Work to complete: Rewrite every line of the entries below as a JSON list of strings, one string per line, leaving out blank lines.

>>

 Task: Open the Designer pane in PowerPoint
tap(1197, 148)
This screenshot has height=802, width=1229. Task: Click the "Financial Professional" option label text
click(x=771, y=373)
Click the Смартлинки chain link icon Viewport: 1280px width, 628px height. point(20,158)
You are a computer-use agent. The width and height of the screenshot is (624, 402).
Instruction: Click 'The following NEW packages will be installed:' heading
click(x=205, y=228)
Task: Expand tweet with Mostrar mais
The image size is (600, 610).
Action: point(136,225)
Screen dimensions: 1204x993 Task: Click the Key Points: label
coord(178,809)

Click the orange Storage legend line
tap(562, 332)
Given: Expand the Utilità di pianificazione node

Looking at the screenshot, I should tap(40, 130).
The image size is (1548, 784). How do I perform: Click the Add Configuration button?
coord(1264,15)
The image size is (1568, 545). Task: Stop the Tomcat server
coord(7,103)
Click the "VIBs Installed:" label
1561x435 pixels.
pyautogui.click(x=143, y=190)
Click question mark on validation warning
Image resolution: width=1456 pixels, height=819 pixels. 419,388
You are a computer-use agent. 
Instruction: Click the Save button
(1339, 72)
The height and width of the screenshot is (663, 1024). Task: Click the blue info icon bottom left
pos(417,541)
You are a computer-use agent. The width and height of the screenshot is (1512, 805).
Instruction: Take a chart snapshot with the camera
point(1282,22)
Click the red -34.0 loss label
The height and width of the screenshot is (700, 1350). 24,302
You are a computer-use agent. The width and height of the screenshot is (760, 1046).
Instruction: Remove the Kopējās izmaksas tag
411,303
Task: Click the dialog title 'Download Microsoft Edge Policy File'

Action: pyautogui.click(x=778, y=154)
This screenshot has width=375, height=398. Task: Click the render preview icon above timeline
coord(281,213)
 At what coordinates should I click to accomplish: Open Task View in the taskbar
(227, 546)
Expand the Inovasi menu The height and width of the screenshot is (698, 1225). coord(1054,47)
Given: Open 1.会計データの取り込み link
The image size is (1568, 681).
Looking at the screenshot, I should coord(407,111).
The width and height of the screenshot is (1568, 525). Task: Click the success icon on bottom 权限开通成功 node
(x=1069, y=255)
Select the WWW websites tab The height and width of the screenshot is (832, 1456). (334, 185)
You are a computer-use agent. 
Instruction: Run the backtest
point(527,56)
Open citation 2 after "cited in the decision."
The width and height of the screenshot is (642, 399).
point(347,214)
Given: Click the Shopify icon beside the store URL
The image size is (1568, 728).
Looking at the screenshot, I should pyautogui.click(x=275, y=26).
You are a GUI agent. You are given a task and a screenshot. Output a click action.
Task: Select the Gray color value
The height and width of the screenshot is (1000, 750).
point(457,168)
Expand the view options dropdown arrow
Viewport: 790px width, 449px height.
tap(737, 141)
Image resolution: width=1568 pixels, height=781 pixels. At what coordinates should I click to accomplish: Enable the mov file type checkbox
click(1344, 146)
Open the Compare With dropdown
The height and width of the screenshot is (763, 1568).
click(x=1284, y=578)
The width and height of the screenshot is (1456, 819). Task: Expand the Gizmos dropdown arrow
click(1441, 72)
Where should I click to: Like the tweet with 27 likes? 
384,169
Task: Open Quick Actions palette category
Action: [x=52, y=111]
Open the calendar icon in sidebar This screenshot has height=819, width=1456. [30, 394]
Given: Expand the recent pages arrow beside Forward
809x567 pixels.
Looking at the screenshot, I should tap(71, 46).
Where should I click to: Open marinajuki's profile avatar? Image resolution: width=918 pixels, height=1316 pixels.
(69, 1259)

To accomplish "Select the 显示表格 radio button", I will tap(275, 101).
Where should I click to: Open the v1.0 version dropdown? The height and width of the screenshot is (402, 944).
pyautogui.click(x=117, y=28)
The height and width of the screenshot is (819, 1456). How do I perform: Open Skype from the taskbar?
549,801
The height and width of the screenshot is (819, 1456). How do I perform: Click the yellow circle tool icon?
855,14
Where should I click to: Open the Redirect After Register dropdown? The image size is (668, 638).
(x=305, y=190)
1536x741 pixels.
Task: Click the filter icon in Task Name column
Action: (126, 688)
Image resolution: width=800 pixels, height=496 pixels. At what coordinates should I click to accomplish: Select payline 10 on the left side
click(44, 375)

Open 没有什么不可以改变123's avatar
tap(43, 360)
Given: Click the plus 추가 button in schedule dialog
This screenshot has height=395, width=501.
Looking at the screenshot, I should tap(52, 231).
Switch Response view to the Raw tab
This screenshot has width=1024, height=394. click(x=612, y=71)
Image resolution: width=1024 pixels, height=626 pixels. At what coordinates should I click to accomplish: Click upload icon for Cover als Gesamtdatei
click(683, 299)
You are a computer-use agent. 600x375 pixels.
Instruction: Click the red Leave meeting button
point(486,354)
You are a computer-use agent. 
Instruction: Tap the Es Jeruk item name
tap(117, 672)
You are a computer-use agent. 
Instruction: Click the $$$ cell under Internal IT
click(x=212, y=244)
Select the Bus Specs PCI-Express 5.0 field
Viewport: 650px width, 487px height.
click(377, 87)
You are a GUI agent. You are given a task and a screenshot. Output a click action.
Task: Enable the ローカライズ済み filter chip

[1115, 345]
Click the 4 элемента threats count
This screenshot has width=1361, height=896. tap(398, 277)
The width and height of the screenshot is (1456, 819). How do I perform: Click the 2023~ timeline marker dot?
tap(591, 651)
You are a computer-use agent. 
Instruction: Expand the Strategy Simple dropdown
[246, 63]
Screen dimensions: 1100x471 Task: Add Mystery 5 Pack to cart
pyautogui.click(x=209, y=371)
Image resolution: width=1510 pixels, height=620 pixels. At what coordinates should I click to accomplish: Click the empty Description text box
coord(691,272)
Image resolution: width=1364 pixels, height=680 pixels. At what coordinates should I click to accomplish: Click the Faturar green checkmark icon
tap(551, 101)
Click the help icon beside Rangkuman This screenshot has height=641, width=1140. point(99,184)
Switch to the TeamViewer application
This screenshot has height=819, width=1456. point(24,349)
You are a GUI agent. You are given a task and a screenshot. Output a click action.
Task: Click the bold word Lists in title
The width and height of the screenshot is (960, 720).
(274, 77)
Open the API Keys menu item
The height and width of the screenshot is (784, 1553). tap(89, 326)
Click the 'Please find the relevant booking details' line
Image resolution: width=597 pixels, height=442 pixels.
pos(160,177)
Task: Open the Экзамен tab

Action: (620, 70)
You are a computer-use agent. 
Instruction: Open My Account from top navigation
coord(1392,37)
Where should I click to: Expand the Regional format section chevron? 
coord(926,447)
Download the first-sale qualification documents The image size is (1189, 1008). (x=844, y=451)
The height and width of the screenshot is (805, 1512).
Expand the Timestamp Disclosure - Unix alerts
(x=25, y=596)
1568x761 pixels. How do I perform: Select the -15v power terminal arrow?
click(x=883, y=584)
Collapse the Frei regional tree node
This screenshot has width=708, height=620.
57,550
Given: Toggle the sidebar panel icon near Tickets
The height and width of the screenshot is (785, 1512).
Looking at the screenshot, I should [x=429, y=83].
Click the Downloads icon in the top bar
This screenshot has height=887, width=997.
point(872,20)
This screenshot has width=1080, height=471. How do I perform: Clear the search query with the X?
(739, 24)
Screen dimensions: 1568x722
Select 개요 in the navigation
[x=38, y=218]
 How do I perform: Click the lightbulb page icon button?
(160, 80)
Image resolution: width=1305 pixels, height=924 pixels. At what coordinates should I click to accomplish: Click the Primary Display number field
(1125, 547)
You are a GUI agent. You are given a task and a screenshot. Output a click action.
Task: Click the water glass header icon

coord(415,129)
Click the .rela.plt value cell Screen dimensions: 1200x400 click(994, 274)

<<

Solution to the exercise:
[
  " Task: Open the Designer pane in PowerPoint",
  "tap(1197, 148)",
  "This screenshot has height=802, width=1229. Task: Click the \"Financial Professional\" option label text",
  "click(x=771, y=373)",
  "Click the Смартлинки chain link icon Viewport: 1280px width, 628px height. point(20,158)",
  "You are a computer-use agent. The width and height of the screenshot is (624, 402).",
  "Instruction: Click 'The following NEW packages will be installed:' heading",
  "click(x=205, y=228)",
  "Task: Expand tweet with Mostrar mais",
  "The image size is (600, 610).",
  "Action: point(136,225)",
  "Screen dimensions: 1204x993 Task: Click the Key Points: label",
  "coord(178,809)",
  "Click the orange Storage legend line",
  "tap(562, 332)",
  "Given: Expand the Utilità di pianificazione node",
  "Looking at the screenshot, I should tap(40, 130).",
  "The image size is (1548, 784). How do I perform: Click the Add Configuration button?",
  "coord(1264,15)",
  "The image size is (1568, 545). Task: Stop the Tomcat server",
  "coord(7,103)",
  "Click the \"VIBs Installed:\" label",
  "1561x435 pixels.",
  "pyautogui.click(x=143, y=190)",
  "Click question mark on validation warning",
  "Image resolution: width=1456 pixels, height=819 pixels. 419,388",
  "You are a computer-use agent. ",
  "Instruction: Click the Save button",
  "(1339, 72)",
  "The height and width of the screenshot is (663, 1024). Task: Click the blue info icon bottom left",
  "pos(417,541)",
  "You are a computer-use agent. The width and height of the screenshot is (1512, 805).",
  "Instruction: Take a chart snapshot with the camera",
  "point(1282,22)",
  "Click the red -34.0 loss label",
  "The height and width of the screenshot is (700, 1350). 24,302",
  "You are a computer-use agent. The width and height of the screenshot is (760, 1046).",
  "Instruction: Remove the Kopējās izmaksas tag",
  "411,303",
  "Task: Click the dialog title 'Download Microsoft Edge Policy File'",
  "Action: pyautogui.click(x=778, y=154)",
  "This screenshot has width=375, height=398. Task: Click the render preview icon above timeline",
  "coord(281,213)",
  " At what coordinates should I click to accomplish: Open Task View in the taskbar",
  "(227, 546)",
  "Expand the Inovasi menu The height and width of the screenshot is (698, 1225). coord(1054,47)",
  "Given: Open 1.会計データの取り込み link",
  "The image size is (1568, 681).",
  "Looking at the screenshot, I should coord(407,111).",
  "The width and height of the screenshot is (1568, 525). Task: Click the success icon on bottom 权限开通成功 node",
  "(x=1069, y=255)",
  "Select the WWW websites tab The height and width of the screenshot is (832, 1456). (334, 185)",
  "You are a computer-use agent. ",
  "Instruction: Run the backtest",
  "point(527,56)",
  "Open citation 2 after \"cited in the decision.\"",
  "The width and height of the screenshot is (642, 399).",
  "point(347,214)",
  "Given: Click the Shopify icon beside the store URL",
  "The image size is (1568, 728).",
  "Looking at the screenshot, I should pyautogui.click(x=275, y=26).",
  "You are a GUI agent. You are given a task and a screenshot. Output a click action.",
  "Task: Select the Gray color value",
  "The height and width of the screenshot is (1000, 750).",
  "point(457,168)",
  "Expand the view options dropdown arrow",
  "Viewport: 790px width, 449px height.",
  "tap(737, 141)",
  "Image resolution: width=1568 pixels, height=781 pixels. At what coordinates should I click to accomplish: Enable the mov file type checkbox",
  "click(1344, 146)",
  "Open the Compare With dropdown",
  "The height and width of the screenshot is (763, 1568).",
  "click(x=1284, y=578)",
  "The width and height of the screenshot is (1456, 819). Task: Expand the Gizmos dropdown arrow",
  "click(1441, 72)",
  "Where should I click to: Like the tweet with 27 likes? ",
  "384,169",
  "Task: Open Quick Actions palette category",
  "Action: [x=52, y=111]",
  "Open the calendar icon in sidebar This screenshot has height=819, width=1456. [30, 394]",
  "Given: Expand the recent pages arrow beside Forward",
  "809x567 pixels.",
  "Looking at the screenshot, I should tap(71, 46).",
  "Where should I click to: Open marinajuki's profile avatar? Image resolution: width=918 pixels, height=1316 pixels.",
  "(69, 1259)",
  "To accomplish \"Select the 显示表格 radio button\", I will tap(275, 101).",
  "Where should I click to: Open the v1.0 version dropdown? The height and width of the screenshot is (402, 944).",
  "pyautogui.click(x=117, y=28)",
  "The height and width of the screenshot is (819, 1456). How do I perform: Open Skype from the taskbar?",
  "549,801",
  "The height and width of the screenshot is (819, 1456). How do I perform: Click the yellow circle tool icon?",
  "855,14",
  "Where should I click to: Open the Redirect After Register dropdown? The image size is (668, 638).",
  "(x=305, y=190)",
  "1536x741 pixels.",
  "Task: Click the filter icon in Task Name column",
  "Action: (126, 688)",
  "Image resolution: width=800 pixels, height=496 pixels. At what coordinates should I click to accomplish: Select payline 10 on the left side",
  "click(44, 375)",
  "Open 没有什么不可以改变123's avatar",
  "tap(43, 360)",
  "Given: Click the plus 추가 button in schedule dialog",
  "This screenshot has height=395, width=501.",
  "Looking at the screenshot, I should tap(52, 231).",
  "Switch Response view to the Raw tab",
  "This screenshot has width=1024, height=394. click(x=612, y=71)",
  "Image resolution: width=1024 pixels, height=626 pixels. At what coordinates should I click to accomplish: Click upload icon for Cover als Gesamtdatei",
  "click(683, 299)",
  "You are a computer-use agent. 600x375 pixels.",
  "Instruction: Click the red Leave meeting button",
  "point(486,354)",
  "You are a computer-use agent. ",
  "Instruction: Tap the Es Jeruk item name",
  "tap(117, 672)",
  "You are a computer-use agent. ",
  "Instruction: Click the $$$ cell under Internal IT",
  "click(x=212, y=244)",
  "Select the Bus Specs PCI-Express 5.0 field",
  "Viewport: 650px width, 487px height.",
  "click(377, 87)",
  "You are a GUI agent. You are given a task and a screenshot. Output a click action.",
  "Task: Enable the ローカライズ済み filter chip",
  "[1115, 345]",
  "Click the 4 элемента threats count",
  "This screenshot has width=1361, height=896. tap(398, 277)",
  "The width and height of the screenshot is (1456, 819). How do I perform: Click the 2023~ timeline marker dot?",
  "tap(591, 651)",
  "You are a computer-use agent. ",
  "Instruction: Expand the Strategy Simple dropdown",
  "[246, 63]",
  "Screen dimensions: 1100x471 Task: Add Mystery 5 Pack to cart",
  "pyautogui.click(x=209, y=371)",
  "Image resolution: width=1510 pixels, height=620 pixels. At what coordinates should I click to accomplish: Click the empty Description text box",
  "coord(691,272)",
  "Image resolution: width=1364 pixels, height=680 pixels. At what coordinates should I click to accomplish: Click the Faturar green checkmark icon",
  "tap(551, 101)",
  "Click the help icon beside Rangkuman This screenshot has height=641, width=1140. point(99,184)",
  "Switch to the TeamViewer application",
  "This screenshot has height=819, width=1456. point(24,349)",
  "You are a GUI agent. You are given a task and a screenshot. Output a click action.",
  "Task: Click the bold word Lists in title",
  "The width and height of the screenshot is (960, 720).",
  "(274, 77)",
  "Open the API Keys menu item",
  "The height and width of the screenshot is (784, 1553). tap(89, 326)",
  "Click the 'Please find the relevant booking details' line",
  "Image resolution: width=597 pixels, height=442 pixels.",
  "pos(160,177)",
  "Task: Open the Экзамен tab",
  "Action: (620, 70)",
  "You are a computer-use agent. ",
  "Instruction: Open My Account from top navigation",
  "coord(1392,37)",
  "Where should I click to: Expand the Regional format section chevron? ",
  "coord(926,447)",
  "Download the first-sale qualification documents The image size is (1189, 1008). (x=844, y=451)",
  "The height and width of the screenshot is (805, 1512).",
  "Expand the Timestamp Disclosure - Unix alerts",
  "(x=25, y=596)",
  "1568x761 pixels. How do I perform: Select the -15v power terminal arrow?",
  "click(x=883, y=584)",
  "Collapse the Frei regional tree node",
  "This screenshot has width=708, height=620.",
  "57,550",
  "Given: Toggle the sidebar panel icon near Tickets",
  "The height and width of the screenshot is (785, 1512).",
  "Looking at the screenshot, I should [x=429, y=83].",
  "Click the Downloads icon in the top bar",
  "This screenshot has height=887, width=997.",
  "point(872,20)",
  "This screenshot has width=1080, height=471. How do I perform: Clear the search query with the X?",
  "(739, 24)",
  "Screen dimensions: 1568x722",
  "Select 개요 in the navigation",
  "[x=38, y=218]",
  " How do I perform: Click the lightbulb page icon button?",
  "(160, 80)",
  "Image resolution: width=1305 pixels, height=924 pixels. At what coordinates should I click to accomplish: Click the Primary Display number field",
  "(1125, 547)",
  "You are a GUI agent. You are given a task and a screenshot. Output a click action.",
  "Task: Click the water glass header icon",
  "coord(415,129)",
  "Click the .rela.plt value cell Screen dimensions: 1200x400 click(994, 274)"
]